*** Opening RECORDS FOR PROCESSING ***

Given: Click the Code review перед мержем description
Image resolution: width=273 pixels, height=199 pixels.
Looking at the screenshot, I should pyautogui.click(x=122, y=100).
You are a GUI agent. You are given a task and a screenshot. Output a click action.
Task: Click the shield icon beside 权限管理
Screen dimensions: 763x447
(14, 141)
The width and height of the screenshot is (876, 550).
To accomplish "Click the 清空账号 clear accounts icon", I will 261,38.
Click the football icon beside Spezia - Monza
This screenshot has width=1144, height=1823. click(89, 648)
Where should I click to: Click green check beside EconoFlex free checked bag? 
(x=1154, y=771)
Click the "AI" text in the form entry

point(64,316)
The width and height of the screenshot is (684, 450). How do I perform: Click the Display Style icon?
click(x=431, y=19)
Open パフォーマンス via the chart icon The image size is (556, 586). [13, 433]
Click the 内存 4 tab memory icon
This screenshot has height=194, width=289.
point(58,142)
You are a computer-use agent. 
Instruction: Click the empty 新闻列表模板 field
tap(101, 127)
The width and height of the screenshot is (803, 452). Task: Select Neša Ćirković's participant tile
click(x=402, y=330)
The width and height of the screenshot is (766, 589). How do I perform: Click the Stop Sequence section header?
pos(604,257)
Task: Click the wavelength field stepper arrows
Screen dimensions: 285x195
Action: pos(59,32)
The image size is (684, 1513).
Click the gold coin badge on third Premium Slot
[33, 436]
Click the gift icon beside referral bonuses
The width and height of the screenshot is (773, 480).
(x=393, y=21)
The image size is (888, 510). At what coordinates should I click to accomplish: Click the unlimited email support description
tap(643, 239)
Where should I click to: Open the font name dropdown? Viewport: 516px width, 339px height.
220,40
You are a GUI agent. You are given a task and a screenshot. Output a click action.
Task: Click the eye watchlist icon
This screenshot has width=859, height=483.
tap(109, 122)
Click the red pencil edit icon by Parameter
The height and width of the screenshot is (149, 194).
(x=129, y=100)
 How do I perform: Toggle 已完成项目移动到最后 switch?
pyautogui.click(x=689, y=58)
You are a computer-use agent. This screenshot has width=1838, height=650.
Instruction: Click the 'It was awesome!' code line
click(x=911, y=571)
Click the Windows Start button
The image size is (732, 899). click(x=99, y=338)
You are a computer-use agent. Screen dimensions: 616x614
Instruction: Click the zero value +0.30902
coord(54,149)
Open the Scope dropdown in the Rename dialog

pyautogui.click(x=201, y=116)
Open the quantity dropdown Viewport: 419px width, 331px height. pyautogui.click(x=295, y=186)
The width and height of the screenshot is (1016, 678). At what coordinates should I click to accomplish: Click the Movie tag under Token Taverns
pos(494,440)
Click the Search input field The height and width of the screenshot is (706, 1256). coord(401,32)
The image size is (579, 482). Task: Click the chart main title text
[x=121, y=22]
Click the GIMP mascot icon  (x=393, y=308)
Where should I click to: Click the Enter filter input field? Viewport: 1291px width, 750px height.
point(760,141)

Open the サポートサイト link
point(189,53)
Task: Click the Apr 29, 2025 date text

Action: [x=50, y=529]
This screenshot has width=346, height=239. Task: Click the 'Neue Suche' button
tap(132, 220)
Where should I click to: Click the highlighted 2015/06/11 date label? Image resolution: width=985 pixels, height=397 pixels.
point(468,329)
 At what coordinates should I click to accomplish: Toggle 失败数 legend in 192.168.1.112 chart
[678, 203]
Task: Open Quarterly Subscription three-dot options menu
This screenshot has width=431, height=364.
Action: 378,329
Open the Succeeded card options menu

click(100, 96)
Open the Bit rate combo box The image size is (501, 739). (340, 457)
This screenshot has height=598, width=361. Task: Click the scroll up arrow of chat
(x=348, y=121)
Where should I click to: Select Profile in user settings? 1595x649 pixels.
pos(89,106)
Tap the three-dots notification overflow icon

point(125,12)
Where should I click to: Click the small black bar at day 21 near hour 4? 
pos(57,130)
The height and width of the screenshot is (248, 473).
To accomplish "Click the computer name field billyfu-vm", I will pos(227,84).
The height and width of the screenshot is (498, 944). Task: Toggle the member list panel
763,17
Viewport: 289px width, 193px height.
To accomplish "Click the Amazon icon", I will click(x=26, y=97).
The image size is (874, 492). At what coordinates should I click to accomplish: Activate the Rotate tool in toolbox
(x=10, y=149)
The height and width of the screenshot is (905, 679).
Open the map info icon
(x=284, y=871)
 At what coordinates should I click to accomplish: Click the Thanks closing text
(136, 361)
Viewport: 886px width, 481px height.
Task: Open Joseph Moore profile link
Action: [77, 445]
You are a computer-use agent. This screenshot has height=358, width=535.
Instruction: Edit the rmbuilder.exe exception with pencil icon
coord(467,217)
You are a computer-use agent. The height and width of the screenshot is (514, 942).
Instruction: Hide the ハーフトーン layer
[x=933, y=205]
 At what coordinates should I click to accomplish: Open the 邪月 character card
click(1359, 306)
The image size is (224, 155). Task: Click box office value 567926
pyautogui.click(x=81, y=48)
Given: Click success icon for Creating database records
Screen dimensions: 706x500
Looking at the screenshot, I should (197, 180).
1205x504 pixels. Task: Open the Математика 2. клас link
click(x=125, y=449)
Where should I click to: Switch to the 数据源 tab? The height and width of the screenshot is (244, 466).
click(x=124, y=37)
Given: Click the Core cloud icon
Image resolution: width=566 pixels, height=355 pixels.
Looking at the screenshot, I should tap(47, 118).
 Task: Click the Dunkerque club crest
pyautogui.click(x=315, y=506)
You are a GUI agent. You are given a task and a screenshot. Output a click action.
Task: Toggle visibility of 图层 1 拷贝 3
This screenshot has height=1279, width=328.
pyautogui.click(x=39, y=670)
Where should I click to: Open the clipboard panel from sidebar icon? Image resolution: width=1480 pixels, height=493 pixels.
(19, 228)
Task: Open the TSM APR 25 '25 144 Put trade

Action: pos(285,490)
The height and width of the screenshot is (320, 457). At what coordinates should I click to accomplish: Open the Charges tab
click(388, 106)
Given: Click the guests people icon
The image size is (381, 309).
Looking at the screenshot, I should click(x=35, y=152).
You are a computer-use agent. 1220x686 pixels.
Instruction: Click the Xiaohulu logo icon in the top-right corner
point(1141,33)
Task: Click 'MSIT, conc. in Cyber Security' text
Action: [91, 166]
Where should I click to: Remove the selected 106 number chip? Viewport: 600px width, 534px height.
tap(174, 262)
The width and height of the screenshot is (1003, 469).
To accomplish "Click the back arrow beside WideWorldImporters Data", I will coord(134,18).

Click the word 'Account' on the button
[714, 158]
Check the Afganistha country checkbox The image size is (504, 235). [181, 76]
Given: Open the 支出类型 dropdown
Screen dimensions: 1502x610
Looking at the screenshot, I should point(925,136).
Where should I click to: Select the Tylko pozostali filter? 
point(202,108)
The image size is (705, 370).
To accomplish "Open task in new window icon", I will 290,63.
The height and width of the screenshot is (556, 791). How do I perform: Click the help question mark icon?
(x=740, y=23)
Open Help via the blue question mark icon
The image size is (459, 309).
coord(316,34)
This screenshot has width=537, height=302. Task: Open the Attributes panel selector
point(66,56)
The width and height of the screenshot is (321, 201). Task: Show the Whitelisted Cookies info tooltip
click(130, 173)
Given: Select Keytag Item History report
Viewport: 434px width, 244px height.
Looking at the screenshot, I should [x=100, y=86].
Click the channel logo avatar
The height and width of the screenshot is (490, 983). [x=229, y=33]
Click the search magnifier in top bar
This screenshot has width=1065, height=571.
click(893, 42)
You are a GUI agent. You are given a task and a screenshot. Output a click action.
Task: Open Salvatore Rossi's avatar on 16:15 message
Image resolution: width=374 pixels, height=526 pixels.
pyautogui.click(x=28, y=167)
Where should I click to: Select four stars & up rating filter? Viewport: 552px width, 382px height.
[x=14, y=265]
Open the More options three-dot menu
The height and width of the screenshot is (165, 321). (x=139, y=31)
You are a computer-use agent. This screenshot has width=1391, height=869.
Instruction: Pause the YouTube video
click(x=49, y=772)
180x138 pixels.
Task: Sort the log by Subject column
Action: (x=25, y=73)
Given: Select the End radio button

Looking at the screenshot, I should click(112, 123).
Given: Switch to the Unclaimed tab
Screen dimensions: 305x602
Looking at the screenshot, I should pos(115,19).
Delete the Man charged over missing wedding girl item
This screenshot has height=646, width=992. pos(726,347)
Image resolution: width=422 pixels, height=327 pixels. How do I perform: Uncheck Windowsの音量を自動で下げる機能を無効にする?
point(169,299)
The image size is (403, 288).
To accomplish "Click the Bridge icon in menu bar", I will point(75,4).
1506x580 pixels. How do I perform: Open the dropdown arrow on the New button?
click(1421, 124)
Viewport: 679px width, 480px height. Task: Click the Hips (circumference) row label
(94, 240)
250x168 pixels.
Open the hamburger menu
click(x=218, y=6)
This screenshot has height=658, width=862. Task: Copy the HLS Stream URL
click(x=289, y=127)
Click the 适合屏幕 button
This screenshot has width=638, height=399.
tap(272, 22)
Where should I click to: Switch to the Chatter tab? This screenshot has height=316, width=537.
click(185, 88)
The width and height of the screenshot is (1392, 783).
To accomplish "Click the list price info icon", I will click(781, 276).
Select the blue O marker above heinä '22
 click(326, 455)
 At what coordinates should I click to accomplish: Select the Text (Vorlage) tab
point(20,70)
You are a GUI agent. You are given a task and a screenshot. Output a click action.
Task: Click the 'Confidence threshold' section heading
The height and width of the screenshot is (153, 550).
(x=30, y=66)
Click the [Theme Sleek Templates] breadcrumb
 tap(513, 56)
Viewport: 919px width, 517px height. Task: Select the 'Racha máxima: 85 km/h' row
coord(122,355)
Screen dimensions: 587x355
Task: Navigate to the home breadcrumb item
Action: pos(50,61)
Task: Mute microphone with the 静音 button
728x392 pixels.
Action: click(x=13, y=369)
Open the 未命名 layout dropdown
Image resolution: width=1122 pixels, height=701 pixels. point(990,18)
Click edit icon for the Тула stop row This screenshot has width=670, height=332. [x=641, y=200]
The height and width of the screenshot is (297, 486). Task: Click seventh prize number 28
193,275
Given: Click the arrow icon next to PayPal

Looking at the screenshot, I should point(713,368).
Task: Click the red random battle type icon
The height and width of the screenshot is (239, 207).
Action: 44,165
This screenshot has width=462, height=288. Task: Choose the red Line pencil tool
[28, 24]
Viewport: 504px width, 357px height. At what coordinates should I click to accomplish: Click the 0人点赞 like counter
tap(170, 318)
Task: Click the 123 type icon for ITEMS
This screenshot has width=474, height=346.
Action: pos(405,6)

*** Closing RECORDS FOR PROCESSING ***

In the entries above, the lines between the one holding "The image size is (705, 370)." and the one holding "has width=1391, height=869.", inclusive, are to be printed exactly as written, and those alone.

_SOLUTION BELOW_
The image size is (705, 370).
To accomplish "Open task in new window icon", I will 290,63.
The height and width of the screenshot is (556, 791). How do I perform: Click the help question mark icon?
(x=740, y=23)
Open Help via the blue question mark icon
The image size is (459, 309).
coord(316,34)
This screenshot has width=537, height=302. Task: Open the Attributes panel selector
point(66,56)
The width and height of the screenshot is (321, 201). Task: Show the Whitelisted Cookies info tooltip
click(130, 173)
Given: Select Keytag Item History report
Viewport: 434px width, 244px height.
Looking at the screenshot, I should [x=100, y=86].
Click the channel logo avatar
The height and width of the screenshot is (490, 983). [x=229, y=33]
Click the search magnifier in top bar
This screenshot has width=1065, height=571.
click(893, 42)
You are a GUI agent. You are given a task and a screenshot. Output a click action.
Task: Open Salvatore Rossi's avatar on 16:15 message
Image resolution: width=374 pixels, height=526 pixels.
pyautogui.click(x=28, y=167)
Where should I click to: Select four stars & up rating filter? Viewport: 552px width, 382px height.
[x=14, y=265]
Open the More options three-dot menu
The height and width of the screenshot is (165, 321). (x=139, y=31)
You are a computer-use agent. This screenshot has width=1391, height=869.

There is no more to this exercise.